Il centro del Referendum giustizia 2026 è la riforma del sistema della magistratura proposta dal ministro Carlo Nordio, tra la bandierina della separazione delle carriere tra giudici e PM che si accompagnerà anche alla divisione tra requirente e giudicante del CSM, all’introduzione del sorteggio per eleggerne i rispettivi membri e alla nuova Alta corte disciplinare che giudicherà l’operato di tutti gli appartenenti alla magistratura.
Secondo i partiti di centrodestra – ovviamente tutti favorevoli al “Sì” al Referendum giustizia 2026, per approvare la riforma Nordio – si tratta di una misura di buon senso per garantire la piena terzietà dei giudici rispetto ai PM separandone la carriere già dal momento dell’inizio degli studi in giurisprudenza; mentre il sorteggio è visto come un modo per limitare il potere delle correnti interne all’ANM che – secondo i promotori del Referendum – godono di potere assoluto sulla carriera dei magistrati.
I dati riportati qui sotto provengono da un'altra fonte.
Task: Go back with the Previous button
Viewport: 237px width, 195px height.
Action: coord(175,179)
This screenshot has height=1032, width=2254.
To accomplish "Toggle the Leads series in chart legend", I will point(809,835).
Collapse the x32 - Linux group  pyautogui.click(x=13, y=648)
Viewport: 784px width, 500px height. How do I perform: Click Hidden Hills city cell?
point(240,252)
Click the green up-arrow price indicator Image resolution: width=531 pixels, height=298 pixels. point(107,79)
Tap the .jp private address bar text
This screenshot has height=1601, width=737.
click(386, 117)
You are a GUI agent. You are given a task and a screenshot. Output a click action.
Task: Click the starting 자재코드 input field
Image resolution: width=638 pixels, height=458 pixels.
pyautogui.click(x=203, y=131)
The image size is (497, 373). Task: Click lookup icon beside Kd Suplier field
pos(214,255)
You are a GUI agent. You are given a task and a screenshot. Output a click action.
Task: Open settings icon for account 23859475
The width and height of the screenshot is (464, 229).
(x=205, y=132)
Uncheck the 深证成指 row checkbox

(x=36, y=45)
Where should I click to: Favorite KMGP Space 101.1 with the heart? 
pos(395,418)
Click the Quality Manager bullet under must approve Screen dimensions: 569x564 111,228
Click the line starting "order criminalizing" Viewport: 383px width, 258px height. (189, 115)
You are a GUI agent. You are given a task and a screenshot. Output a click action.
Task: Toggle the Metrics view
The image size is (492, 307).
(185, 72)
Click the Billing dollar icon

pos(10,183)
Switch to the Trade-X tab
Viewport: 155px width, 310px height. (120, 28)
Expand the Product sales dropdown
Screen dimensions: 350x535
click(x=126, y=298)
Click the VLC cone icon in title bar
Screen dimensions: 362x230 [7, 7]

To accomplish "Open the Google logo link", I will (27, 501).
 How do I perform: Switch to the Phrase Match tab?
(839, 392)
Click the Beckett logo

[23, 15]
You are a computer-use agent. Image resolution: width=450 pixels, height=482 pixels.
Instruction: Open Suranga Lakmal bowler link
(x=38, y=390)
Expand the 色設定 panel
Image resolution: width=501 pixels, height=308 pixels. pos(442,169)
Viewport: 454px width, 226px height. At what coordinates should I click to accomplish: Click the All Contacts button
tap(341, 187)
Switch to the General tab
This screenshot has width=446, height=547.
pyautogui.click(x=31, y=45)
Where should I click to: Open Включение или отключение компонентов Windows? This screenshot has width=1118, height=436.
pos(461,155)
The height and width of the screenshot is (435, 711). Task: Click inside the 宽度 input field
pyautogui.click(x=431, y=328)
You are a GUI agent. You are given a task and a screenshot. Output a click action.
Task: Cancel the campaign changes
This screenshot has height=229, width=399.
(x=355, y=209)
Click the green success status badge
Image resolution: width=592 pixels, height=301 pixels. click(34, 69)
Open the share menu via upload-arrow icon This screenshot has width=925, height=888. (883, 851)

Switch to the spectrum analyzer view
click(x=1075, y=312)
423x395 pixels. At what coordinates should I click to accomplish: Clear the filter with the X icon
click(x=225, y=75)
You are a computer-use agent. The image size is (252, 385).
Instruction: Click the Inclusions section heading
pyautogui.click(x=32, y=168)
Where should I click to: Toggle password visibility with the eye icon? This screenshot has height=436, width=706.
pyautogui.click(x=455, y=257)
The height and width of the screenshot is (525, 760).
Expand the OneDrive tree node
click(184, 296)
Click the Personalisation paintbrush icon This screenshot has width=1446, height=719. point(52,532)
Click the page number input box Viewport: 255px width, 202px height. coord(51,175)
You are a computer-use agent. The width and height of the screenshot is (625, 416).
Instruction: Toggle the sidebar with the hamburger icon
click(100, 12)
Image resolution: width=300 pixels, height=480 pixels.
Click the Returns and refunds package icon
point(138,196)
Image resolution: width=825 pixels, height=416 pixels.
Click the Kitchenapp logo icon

D’altra parte, il fronte del “No” al Referendum giustizia 2026 – nel quale rientrano la quasi totalità delle forze di centrosinistra, con Italia Viva che è l’unico partito a non aver dettato una linea comune ai suoi membri – critica soprattutto il tema del sorteggio: a loro avviso, infatti, la scelta di affidare le liste dei “non togati” per i due CSM al Parlamento rischia di rivelarsi una scelta utile a controllarne politicamente l’azione e i membri; piegando, insomma, la magistratura al volere della maggioranza di turno.